Sonra başkan olarak Sayın Reisoğlu bunları kaleme alıyor ve Cumhurbaşkanı’na, Başbakan’a gönderiyor. Mesela Sayın Ahmet Necdet Sezer, bunları çok faydalı bulurdu. Yararlandığını söylerdi. Göndermemizi isterdi.
Encümen-i Daniş’in ebediyete intikal etmiş üyelerinden bazılarını da zikredeyim ki bu heyetin nasıl bir heyet olduğunu kamuoyumuz da öğrensin.
Mesela şu isimler var: Ali Fuat Cebesoy, Rauf Orbay, Refet Bele, Hasan Saka, Falih Rıfkı Atay, Hüseyin Cahit Yalçın, Tayfur Sökmen, Feridun Cemal Erkin, Kazım Orbay, Memduh Tağmaç, Cihat Baban, Sadi Irmak, Kemal Kayacan, Celal Eyiceoğlu, Asım Gürbüz, Fahrettin Altay, İrfan Özaydınlı.

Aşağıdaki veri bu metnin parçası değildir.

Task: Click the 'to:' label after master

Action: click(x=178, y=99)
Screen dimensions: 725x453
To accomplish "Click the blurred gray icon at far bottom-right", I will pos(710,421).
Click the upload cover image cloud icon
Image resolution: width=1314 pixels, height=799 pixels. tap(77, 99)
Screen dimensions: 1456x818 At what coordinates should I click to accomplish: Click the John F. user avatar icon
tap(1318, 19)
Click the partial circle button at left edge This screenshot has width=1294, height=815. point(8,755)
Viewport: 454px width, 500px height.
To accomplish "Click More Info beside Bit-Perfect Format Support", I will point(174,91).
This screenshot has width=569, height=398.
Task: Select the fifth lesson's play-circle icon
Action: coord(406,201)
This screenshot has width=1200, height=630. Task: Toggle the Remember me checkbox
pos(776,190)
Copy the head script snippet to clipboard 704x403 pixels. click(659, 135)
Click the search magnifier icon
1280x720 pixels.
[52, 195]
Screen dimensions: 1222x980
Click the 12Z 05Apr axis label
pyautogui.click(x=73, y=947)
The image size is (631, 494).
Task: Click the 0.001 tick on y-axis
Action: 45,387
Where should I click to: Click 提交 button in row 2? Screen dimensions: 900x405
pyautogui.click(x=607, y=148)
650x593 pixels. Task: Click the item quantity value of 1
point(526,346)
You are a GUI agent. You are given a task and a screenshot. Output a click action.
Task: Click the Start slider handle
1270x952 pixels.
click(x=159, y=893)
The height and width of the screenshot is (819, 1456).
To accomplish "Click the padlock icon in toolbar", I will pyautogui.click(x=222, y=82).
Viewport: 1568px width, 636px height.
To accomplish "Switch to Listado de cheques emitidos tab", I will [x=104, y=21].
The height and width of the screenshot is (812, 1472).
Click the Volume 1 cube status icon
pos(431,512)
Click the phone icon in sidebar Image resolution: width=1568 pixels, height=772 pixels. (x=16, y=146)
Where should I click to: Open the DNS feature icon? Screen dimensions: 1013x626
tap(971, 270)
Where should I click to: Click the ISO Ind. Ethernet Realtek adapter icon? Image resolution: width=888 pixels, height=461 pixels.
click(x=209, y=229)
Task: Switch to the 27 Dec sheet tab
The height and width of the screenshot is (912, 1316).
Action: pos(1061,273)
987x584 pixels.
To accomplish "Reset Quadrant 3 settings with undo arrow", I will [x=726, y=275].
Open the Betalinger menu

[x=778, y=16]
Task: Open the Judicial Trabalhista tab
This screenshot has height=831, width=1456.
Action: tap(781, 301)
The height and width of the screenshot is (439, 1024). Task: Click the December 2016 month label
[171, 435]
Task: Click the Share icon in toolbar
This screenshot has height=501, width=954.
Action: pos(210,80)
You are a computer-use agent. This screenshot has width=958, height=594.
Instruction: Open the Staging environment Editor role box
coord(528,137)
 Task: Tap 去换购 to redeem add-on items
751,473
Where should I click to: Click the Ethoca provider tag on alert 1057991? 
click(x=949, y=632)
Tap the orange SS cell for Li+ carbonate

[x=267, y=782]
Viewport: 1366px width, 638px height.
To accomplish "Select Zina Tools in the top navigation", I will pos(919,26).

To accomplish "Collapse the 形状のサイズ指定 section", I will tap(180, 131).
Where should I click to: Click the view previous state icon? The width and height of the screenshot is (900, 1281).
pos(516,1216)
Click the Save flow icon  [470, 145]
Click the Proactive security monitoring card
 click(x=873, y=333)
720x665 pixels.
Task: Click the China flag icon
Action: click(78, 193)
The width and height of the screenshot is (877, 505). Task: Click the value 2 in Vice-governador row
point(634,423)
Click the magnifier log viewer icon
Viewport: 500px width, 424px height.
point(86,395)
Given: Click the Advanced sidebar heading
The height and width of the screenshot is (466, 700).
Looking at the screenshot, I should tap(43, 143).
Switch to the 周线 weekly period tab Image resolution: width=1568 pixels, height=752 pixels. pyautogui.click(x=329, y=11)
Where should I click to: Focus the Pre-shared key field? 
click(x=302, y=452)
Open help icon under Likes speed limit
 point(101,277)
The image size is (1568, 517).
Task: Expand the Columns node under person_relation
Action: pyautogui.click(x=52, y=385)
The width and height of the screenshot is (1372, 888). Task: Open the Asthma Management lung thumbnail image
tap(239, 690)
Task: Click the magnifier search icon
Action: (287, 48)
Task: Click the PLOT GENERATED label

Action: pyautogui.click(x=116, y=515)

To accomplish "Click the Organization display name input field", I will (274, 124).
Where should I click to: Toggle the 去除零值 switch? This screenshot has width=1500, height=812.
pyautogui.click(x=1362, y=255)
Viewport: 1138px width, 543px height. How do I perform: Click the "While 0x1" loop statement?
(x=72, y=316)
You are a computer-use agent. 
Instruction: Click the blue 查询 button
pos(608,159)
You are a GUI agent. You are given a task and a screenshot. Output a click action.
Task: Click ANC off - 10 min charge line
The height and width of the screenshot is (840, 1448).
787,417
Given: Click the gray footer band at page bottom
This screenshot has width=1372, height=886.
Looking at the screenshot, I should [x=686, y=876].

İşte bu gibi devlet tecrübesi olan isimlerin bir araya geldiği heyet, ülke meseleleri üzerine sohbet ediyor. Görüşler tespit ediyorlar. Bu tür insanlardan bu ülkeye zarar gelir mi? Herkes kendi uzmanı olduğu konuyu izliyor, anlatıyor. Bu heyette 1959-60 Zürich, Londra antlaşmalarına imza atmış insanlar var. Memleketine faydalı olmaya çalışıyor. Böyle bir heyetin ortaya atılan saçma sapan iddialarla bir ilgisi olabilir mi?